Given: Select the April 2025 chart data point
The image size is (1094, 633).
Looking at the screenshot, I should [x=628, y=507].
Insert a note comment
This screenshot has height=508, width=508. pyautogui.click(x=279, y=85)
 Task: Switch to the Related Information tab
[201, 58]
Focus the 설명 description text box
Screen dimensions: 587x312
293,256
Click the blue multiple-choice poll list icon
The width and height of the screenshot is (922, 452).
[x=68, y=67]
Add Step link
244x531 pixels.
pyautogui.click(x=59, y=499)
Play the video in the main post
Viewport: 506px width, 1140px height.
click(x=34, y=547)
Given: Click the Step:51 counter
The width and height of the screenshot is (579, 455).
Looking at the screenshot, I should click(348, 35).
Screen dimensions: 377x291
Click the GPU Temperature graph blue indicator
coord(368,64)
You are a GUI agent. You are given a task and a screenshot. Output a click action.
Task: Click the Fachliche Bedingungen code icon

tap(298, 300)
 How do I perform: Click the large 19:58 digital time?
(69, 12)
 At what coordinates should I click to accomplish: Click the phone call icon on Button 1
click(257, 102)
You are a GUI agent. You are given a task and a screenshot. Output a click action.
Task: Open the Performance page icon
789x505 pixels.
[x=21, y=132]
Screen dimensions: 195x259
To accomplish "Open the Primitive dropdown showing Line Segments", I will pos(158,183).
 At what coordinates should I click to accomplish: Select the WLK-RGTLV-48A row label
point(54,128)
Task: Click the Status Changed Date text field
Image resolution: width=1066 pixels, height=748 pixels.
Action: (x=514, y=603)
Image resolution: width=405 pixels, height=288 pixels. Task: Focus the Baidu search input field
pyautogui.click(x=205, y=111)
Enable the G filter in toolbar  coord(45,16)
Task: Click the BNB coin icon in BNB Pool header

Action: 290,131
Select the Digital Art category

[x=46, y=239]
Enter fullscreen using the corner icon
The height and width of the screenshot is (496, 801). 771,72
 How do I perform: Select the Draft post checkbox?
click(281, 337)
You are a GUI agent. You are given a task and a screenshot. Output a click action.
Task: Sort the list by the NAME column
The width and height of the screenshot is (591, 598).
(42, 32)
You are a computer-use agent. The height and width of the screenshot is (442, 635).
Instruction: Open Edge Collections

■ Assigned task ■
The whole listing is to be transcribed exactly.

■ Reply to the task ■
Given: Select the April 2025 chart data point
The image size is (1094, 633).
Looking at the screenshot, I should [x=628, y=507].
Insert a note comment
This screenshot has height=508, width=508. pyautogui.click(x=279, y=85)
 Task: Switch to the Related Information tab
[201, 58]
Focus the 설명 description text box
Screen dimensions: 587x312
293,256
Click the blue multiple-choice poll list icon
The width and height of the screenshot is (922, 452).
[x=68, y=67]
Add Step link
244x531 pixels.
pyautogui.click(x=59, y=499)
Play the video in the main post
Viewport: 506px width, 1140px height.
click(x=34, y=547)
Given: Click the Step:51 counter
The width and height of the screenshot is (579, 455).
Looking at the screenshot, I should click(348, 35).
Screen dimensions: 377x291
Click the GPU Temperature graph blue indicator
coord(368,64)
You are a GUI agent. You are given a task and a screenshot. Output a click action.
Task: Click the Fachliche Bedingungen code icon

tap(298, 300)
 How do I perform: Click the large 19:58 digital time?
(69, 12)
 At what coordinates should I click to accomplish: Click the phone call icon on Button 1
click(257, 102)
You are a GUI agent. You are given a task and a screenshot. Output a click action.
Task: Open the Performance page icon
789x505 pixels.
[x=21, y=132]
Screen dimensions: 195x259
To accomplish "Open the Primitive dropdown showing Line Segments", I will pos(158,183).
 At what coordinates should I click to accomplish: Select the WLK-RGTLV-48A row label
point(54,128)
Task: Click the Status Changed Date text field
Image resolution: width=1066 pixels, height=748 pixels.
Action: (x=514, y=603)
Image resolution: width=405 pixels, height=288 pixels. Task: Focus the Baidu search input field
pyautogui.click(x=205, y=111)
Enable the G filter in toolbar  coord(45,16)
Task: Click the BNB coin icon in BNB Pool header

Action: 290,131
Select the Digital Art category

[x=46, y=239]
Enter fullscreen using the corner icon
The height and width of the screenshot is (496, 801). 771,72
 How do I perform: Select the Draft post checkbox?
click(281, 337)
You are a GUI agent. You are given a task and a screenshot. Output a click action.
Task: Sort the list by the NAME column
The width and height of the screenshot is (591, 598).
(42, 32)
You are a computer-use agent. The height and width of the screenshot is (442, 635).
Instruction: Open Edge Collections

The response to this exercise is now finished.